Forum: County’s wetland mitigation project hides other losses

The Little Bear Creek project is a fig leaf that allows wetland destruction elsewhere in the county.

By William Lider / Herald Forum

Snohomish County’s award for the Little Bear Creek advanced mitigation site reported in The Herald article only tells part of the story (“County wins award for Little Bear Creek wetland restoration,” The Herald, July 30). The county seeks to hide the true, insidious nature of this project.

So how could anyone be opposed to creating new wetlands? When these wetlands are created as faux mitigation for development projects that will harm streams and wetlands miles away from the Little Bear Creek site with zero, nada, zilch mitigation benefit.

Don’t get me wrong; I am not opposed to development, being a professional civil engineer for 40-plus years, I have worked my entire career in construction. What I am opposed to is irresponsible development.

The Little Bear Creek site is located at the mouth of Little Bear Creek, where it will not provide any flood attenuation, water quality enhancement, wildlife habitat or fisheries benefit upstream. Yet Snohomish County will use its banked mitigation credits for wetland destruction in streams miles away such as Swamp Creek, Big Bear Creek, North Creek or even as far away as the Paine Field airport, falsely claiming mitigation for lost wetlands when no mitigation is actually provided.

The entire wetland mitigation banking process is flawed and was only proposed as a cheap fig-leaf to allow wetland destruction throughout the watershed to promote irresponsible development. The state administrative code mandates that the mitigation bank credits demonstrate that the ecological and hydrological benefits of the bank extend beyond the bank site location.

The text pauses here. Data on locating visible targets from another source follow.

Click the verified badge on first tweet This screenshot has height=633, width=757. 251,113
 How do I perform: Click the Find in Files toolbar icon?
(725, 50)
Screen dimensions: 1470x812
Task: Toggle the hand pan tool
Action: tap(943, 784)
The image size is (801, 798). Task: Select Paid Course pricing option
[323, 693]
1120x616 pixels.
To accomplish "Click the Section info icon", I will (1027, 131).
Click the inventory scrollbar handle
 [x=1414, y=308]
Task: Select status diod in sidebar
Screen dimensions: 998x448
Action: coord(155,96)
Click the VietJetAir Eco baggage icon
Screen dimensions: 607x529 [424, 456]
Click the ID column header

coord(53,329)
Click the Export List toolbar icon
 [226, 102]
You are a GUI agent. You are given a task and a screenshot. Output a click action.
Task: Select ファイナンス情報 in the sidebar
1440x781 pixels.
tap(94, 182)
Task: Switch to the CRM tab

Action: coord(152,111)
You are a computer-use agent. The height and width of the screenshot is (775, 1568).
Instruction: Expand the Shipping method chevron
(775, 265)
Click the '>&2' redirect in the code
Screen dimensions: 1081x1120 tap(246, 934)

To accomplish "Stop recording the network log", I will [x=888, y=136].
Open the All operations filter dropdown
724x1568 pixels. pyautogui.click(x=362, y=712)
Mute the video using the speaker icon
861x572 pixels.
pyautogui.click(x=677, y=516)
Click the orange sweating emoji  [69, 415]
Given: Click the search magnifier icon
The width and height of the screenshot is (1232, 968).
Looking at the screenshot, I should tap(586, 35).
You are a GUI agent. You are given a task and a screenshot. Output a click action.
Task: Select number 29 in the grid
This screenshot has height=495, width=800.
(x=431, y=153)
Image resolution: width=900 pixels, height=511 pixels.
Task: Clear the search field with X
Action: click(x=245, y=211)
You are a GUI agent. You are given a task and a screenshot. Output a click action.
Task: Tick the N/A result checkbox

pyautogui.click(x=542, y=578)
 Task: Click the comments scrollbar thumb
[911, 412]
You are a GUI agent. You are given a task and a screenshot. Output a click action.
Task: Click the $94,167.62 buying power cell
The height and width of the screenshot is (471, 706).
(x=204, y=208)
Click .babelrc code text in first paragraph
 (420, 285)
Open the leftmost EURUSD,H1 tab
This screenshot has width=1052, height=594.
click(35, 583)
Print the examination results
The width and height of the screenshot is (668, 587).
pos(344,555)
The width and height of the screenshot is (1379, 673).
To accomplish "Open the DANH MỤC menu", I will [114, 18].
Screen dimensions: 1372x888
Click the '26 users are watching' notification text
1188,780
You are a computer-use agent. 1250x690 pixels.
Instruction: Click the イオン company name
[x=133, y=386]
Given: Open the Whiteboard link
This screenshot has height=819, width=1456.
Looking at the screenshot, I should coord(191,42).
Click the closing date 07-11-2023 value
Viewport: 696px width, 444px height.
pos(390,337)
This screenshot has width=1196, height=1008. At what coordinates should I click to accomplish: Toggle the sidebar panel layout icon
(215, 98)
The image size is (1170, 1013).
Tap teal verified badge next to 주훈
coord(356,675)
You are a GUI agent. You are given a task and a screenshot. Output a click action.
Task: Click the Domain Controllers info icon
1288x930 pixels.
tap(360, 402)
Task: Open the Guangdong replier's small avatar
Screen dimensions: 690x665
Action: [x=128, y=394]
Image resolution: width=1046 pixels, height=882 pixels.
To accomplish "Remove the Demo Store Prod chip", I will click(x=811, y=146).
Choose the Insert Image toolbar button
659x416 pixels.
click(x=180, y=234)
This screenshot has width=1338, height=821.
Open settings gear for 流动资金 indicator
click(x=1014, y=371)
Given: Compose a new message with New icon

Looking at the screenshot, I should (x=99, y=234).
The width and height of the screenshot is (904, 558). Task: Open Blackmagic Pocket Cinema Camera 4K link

So how does the county get away with mitigation banking scheme without actually demonstrating ecological and hydrological benefits? Because the county has a building department that will not enforce the law and a hearing examiner who favors development over environmental protection.

In an episode from “The Simpsons,” Montgomery Burns drives a dump truck up to Lake Springfield loaded with barrels of leaking, green-glowing, radioactive waste. The sign at the lake says, “No Dumping, $10,000 Fine.” Mr. Burns then dumps all the drums into the lake, reaches into his vest pocket, pulls out $10,000, and flings the bills into the lake. This is exactly what Snohomish County is doing with the Little Bear Creek mitigation site.

Please let County Executive Dave Somers (County.executive@co.snohomish.wa.us) know that this ecologically worthless mitigation banking scheme should be scrapped, and that any wetland mitigation must be in the same stream basin and in close proximity to the wetlands it is intended to restore.

William Lider is a professional engineer at Lider Engineering. He lives in Lynnwood.